→ **How to complete this task**: In the passage below about a runner's time away from her team, what reason does Lehman-Winters give for why the situation was tough for her?

→ **Source passage**:
----

She still has Wilson’s help as a trainer, and access to the university’s athletic facilities. She’s running alone, but she has flirted with joining the university’s club running team, coached by former Ducks women’s coach Tom Heinonen, who won two NCAA track titles. 

“There were a few times the club runners saw me crying after my runs went bad,” she said. “Once we start a new quarter, my schedule might be better for making their practices.”

An Olympic Trials semifinalist… running on her college’s club team. 

The Oregon Track Club, based in Eugene, also offers an option outside of the NCAA system.

In the meantime, she is volunteering as a team manager when her class schedule allows.

“She’s been an awesome teammate, it’s been challenging for her, but she helps out with the team in any way she can and we try to include her, even though she’s not on the team anymore,” Lehman-Winters said. “She wanted to run so badly, but her body wasn’t letting her, in the context of where she was, you could tell it was tough for her.”

----

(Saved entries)

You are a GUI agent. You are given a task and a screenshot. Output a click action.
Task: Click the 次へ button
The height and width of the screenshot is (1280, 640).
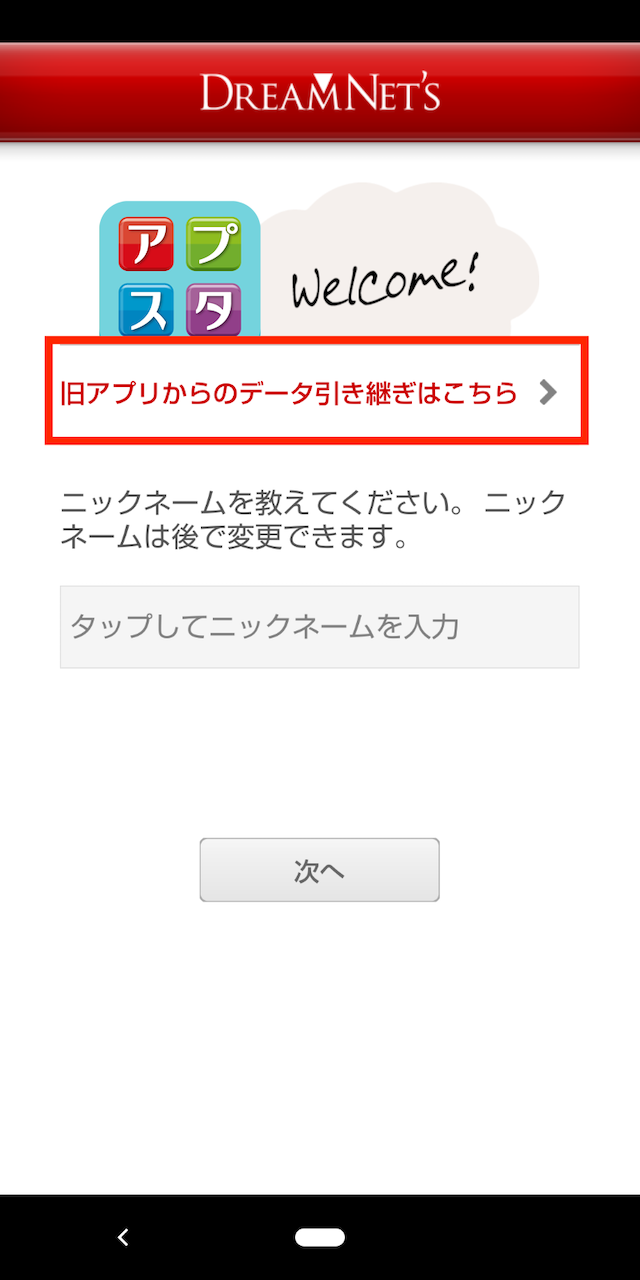(320, 870)
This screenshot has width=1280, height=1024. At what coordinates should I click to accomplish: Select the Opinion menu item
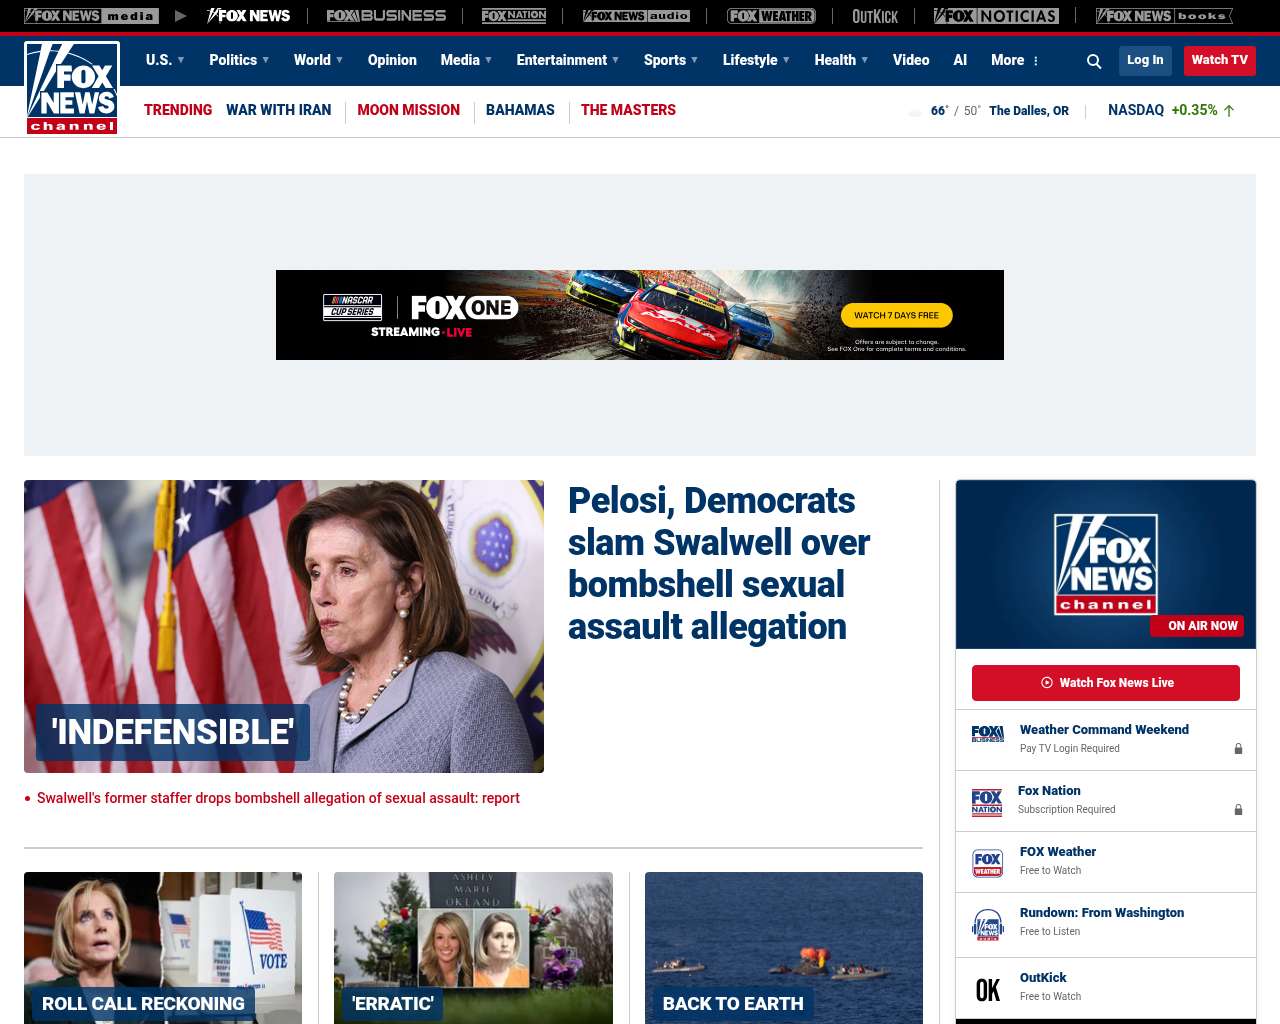tap(392, 60)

----

→ **Result of this task**: Lehman-Winters says it was tough because she wanted to run so badly, but her body wasn't letting her.